Réalité Artificielle. C’est le nom, en forme d’oxymore, donné par Thomas Greffeuille, à la série d’images qu’il a créée et exposée dans le cadre de la 18e édition des Nuits Photographiques de Pierrevert (Alpes-de-Haute-Provence) du 23 au 26 juillet 2026. Une série auréolée d’un 2e Prix du Jury lors de la clôture du festival qui sonne comme une consécration pour ce jeune manosquin qui, enfant, a commencé à faire de la photo, et a « grandi avec le Festival des Nuits Photographiques » en imaginant volontiers y exposer un jour à son tour.

« J’ai toujours aimé regarder les gens ! »

« Je trouve que l’environnement, et surtout les gens, sont une source d’observation infinie.
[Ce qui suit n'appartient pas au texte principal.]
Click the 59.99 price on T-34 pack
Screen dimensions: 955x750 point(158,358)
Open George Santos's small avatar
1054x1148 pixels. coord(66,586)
Chaque personne est une intrigue. Mais étant plutôt solitaire, perturbé parfois par un mal invisible que certains confondent avec la flemme, je me suis demandé comment faire du portrait sans sortir de chez moi. » En effectuant ses recherches, Thomas Greffeuille découvre le « circuit bending », qu’il traduit par « distorsion de circuit », une technique jusque-là plutôt appliquée « au monde de l’audio, puis à la vidéo. Pour la photo, il n’y avait aucune info : j’y ai vu une énigme à résoudre ».